Open source libraries and APIs to build custom preprocessing pipelines for labeling, training, or production machine learning pipelines.
https://www.unstructured.io/
Apache License 2.0
7.8k stars 626 forks source link

pptx initial error #3082

Closed OtokoNoIzumi closed 1 month ago

OtokoNoIzumi commented 2 months ago

Describe the bug when import pptx accure error (version 0.14.2)

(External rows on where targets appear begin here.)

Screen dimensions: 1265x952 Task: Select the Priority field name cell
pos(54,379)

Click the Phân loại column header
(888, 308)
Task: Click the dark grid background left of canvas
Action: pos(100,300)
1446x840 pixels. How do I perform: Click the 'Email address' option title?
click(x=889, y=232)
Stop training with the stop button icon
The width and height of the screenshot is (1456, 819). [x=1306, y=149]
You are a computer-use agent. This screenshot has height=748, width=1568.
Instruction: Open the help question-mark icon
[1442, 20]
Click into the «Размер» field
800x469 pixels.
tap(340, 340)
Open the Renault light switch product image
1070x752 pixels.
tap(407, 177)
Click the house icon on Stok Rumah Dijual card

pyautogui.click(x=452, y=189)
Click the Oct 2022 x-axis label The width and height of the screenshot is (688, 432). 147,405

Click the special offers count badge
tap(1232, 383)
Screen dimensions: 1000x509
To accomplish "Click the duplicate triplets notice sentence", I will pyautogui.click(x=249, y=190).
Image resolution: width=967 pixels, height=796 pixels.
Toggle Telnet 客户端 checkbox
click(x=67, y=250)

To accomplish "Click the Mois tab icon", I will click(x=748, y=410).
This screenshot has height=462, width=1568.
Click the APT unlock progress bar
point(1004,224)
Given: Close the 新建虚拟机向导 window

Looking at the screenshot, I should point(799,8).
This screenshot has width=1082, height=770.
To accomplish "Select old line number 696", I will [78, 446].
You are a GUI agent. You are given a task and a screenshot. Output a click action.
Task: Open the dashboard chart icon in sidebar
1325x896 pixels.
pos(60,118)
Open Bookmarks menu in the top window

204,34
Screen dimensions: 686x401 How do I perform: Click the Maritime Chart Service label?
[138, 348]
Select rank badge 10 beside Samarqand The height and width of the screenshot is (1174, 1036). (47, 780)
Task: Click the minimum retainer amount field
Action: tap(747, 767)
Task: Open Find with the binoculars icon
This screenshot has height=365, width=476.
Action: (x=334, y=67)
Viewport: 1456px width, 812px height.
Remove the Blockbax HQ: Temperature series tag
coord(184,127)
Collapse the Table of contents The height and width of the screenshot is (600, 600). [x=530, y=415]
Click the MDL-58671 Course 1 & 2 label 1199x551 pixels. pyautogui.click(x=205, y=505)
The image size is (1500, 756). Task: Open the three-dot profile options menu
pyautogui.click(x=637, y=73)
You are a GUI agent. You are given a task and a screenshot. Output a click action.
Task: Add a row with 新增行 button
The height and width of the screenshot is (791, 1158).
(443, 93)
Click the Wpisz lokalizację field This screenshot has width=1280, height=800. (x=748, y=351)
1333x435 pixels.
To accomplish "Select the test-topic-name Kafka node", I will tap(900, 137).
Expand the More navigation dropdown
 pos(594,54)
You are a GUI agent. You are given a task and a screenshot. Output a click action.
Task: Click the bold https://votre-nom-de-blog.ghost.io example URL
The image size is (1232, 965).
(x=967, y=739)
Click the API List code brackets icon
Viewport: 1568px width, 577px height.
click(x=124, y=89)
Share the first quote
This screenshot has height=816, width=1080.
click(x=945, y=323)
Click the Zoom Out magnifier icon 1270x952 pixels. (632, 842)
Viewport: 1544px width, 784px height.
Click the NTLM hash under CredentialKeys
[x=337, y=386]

To Reproduce demo code from deeplearning: from unstructured.partition.pptx import partition_pptx

Expected behavior just clear

Screenshots

ModuleNotFoundError Traceback (most recent call last) Cell In[2], line 10 7 from unstructured_client.models.errors import SDKError 9 from unstructured.partition.html import partition_html ---> 10 from unstructured.partition.pptx import partition_pptx 11 from unstructured.staging.base import dict_to_elements, elements_to_json

File ~\anaconda3\envs\workspace\Lib\site-packages\unstructured\partition\pptx.py:13 10 from tempfile import SpooledTemporaryFile 11 from typing import IO, Any, Iterator, Optional, Protocol, Sequence ---> 13 import pptx 14 from pptx.presentation import Presentation 15 from pptx.shapes.autoshape import Shape

ModuleNotFoundError: No module named 'pptx'

Environment Info Please run python scripts/collect_env.py and paste the output here. This will help us understand more about the environment in which the bug occurred.

Additional context Add any other context about the problem here.

MthwRobinson commented 2 months ago

Hi @OtokoNoIzumi - did you install the package with pip install "unstructured[pptx]"? That would install the missing dependency.